**Alıştırma:** Lütfen malzemenin en başından başlayıp "Action: click(x=255, y=34)" ifadesinin geçtiği satırda, bu satır da dahil olmak üzere, biten satırları hiç değiştirmeden çıkarın. Resimler cevaba girmesin.

Hedeflerin yer aldığı satırlar
==*==
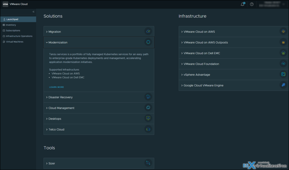This screenshot has width=289, height=170.
Task: Click the notifications bell icon
Action: click(242, 4)
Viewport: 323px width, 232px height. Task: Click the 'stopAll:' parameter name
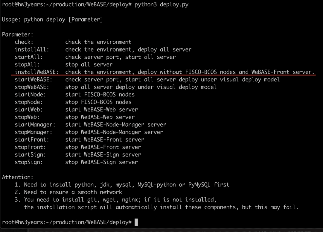(27, 65)
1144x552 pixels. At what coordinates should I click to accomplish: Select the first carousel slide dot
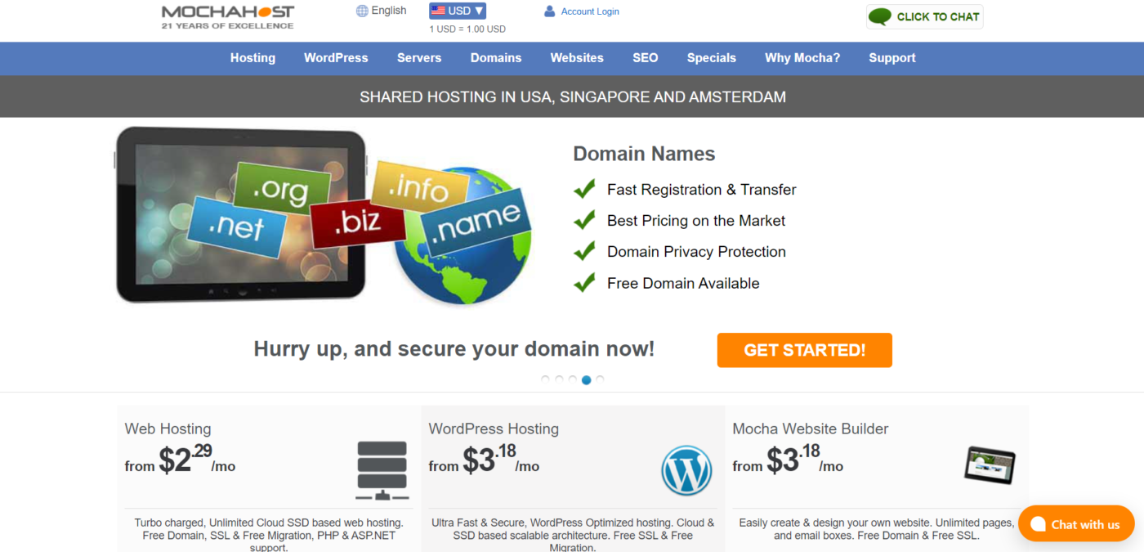[x=545, y=379]
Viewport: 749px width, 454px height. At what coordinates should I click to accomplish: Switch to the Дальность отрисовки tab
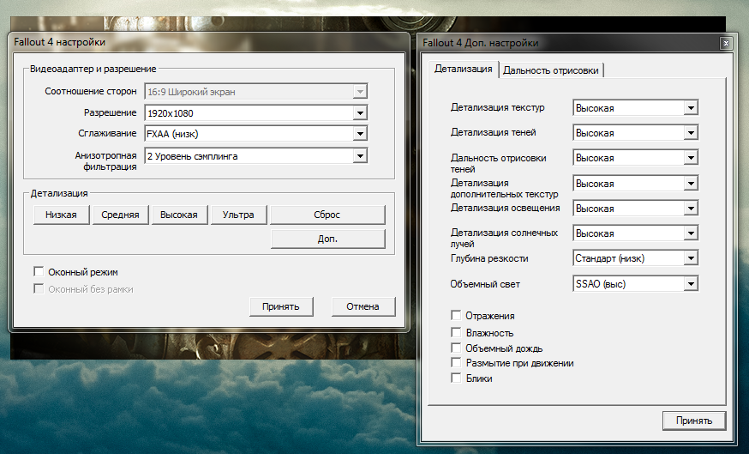click(x=553, y=70)
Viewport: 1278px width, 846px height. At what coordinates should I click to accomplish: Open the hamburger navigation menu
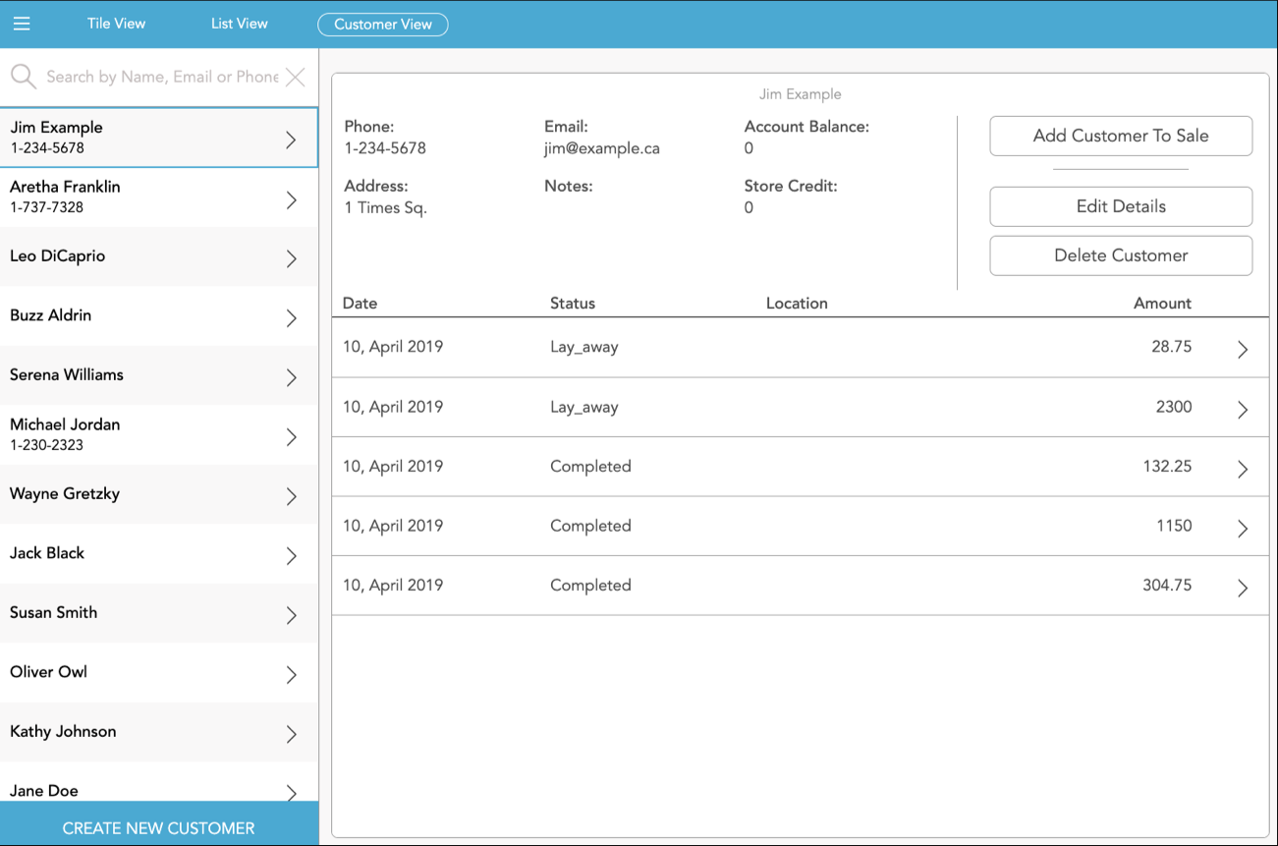22,23
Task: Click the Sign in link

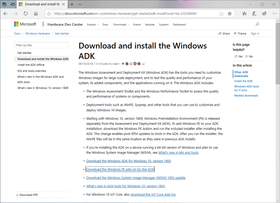Action: click(x=255, y=34)
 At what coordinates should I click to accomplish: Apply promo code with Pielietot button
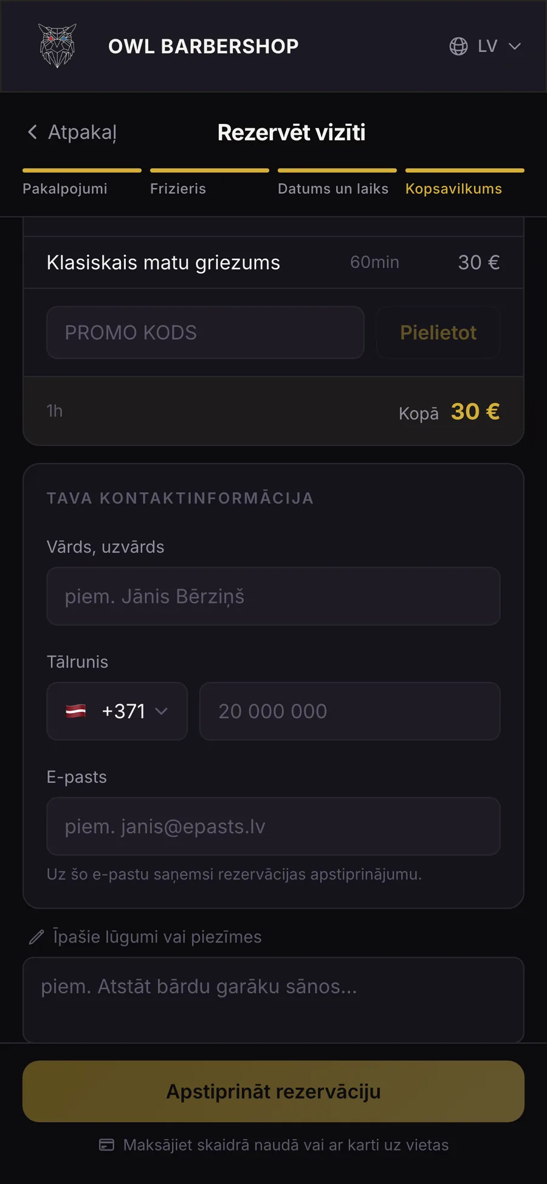tap(438, 332)
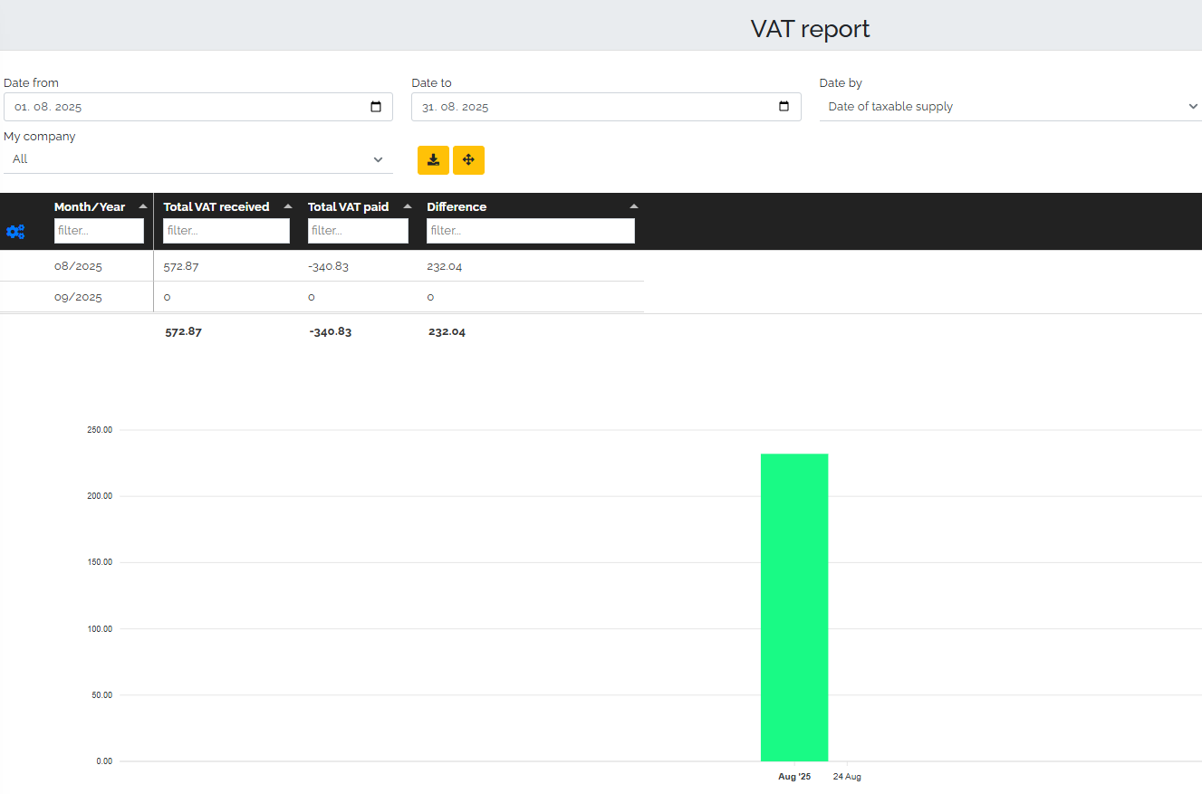Open the My company dropdown
The width and height of the screenshot is (1202, 794).
click(x=197, y=159)
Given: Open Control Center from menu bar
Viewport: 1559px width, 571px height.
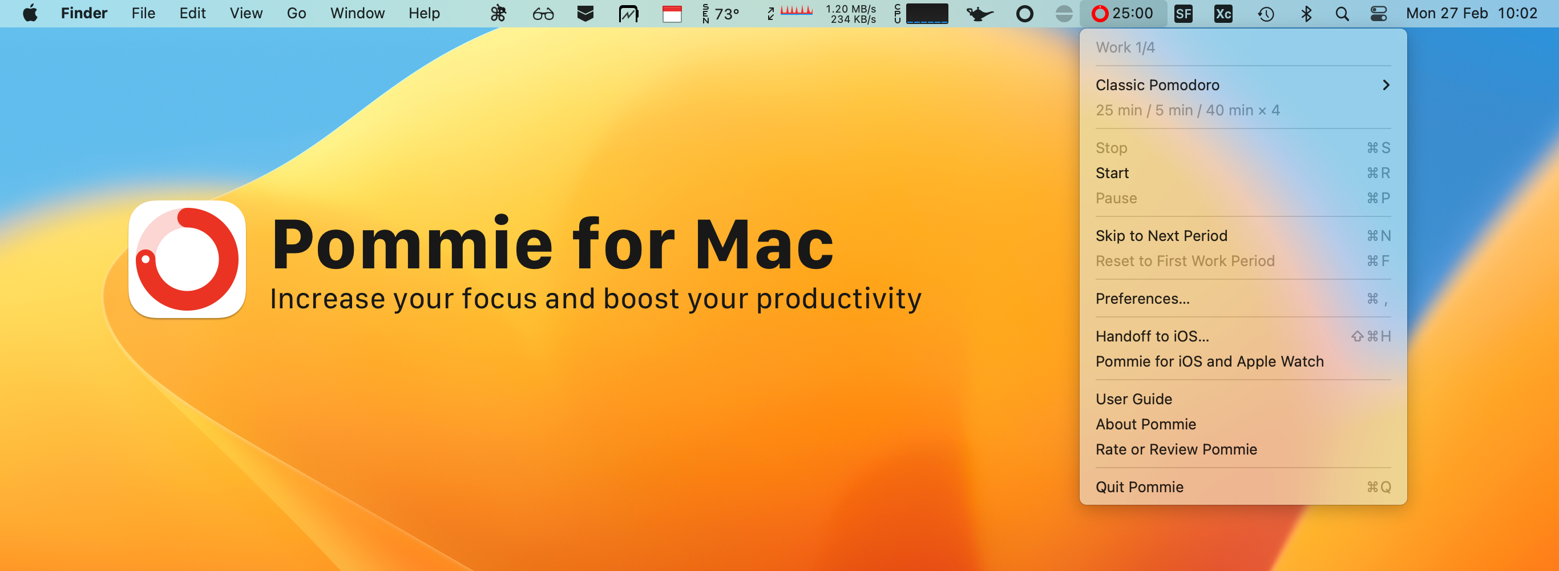Looking at the screenshot, I should point(1378,13).
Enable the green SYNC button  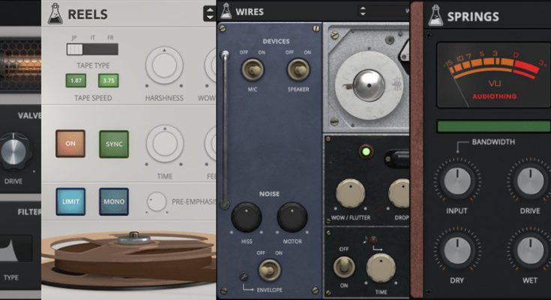point(114,144)
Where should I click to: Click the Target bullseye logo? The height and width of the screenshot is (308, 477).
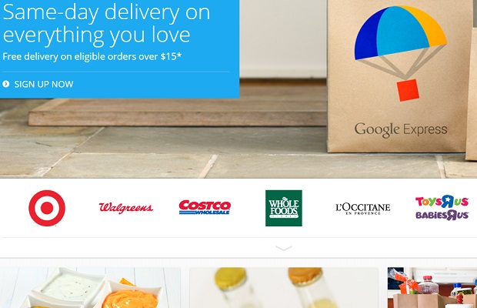pos(47,208)
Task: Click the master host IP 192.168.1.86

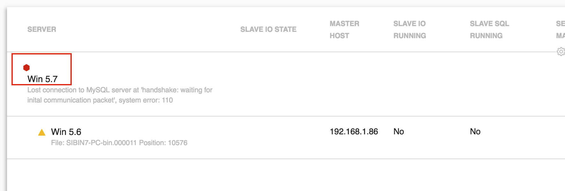Action: pyautogui.click(x=354, y=131)
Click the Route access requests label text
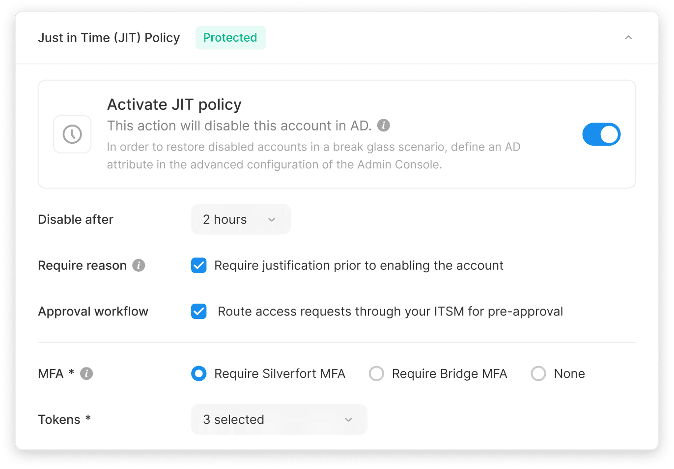 pos(390,312)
==*==
**Tamamlanmış alıştırma:**
This screenshot has width=289, height=170.
Task: Click the notifications bell icon
Action: click(242, 4)
Viewport: 323px width, 232px height. Task: Click the 'stopAll:' parameter name
(27, 65)
1144x552 pixels. At what coordinates should I click to accomplish: Select the first carousel slide dot
[x=545, y=379]
Viewport: 749px width, 454px height. At what coordinates should I click to accomplish: Switch to the Дальность отрисовки tab
click(x=553, y=70)
Viewport: 1278px width, 846px height. At what coordinates should I click to accomplish: Open the hamburger navigation menu
22,23
Task: Click the Sign in link

Action: click(x=255, y=34)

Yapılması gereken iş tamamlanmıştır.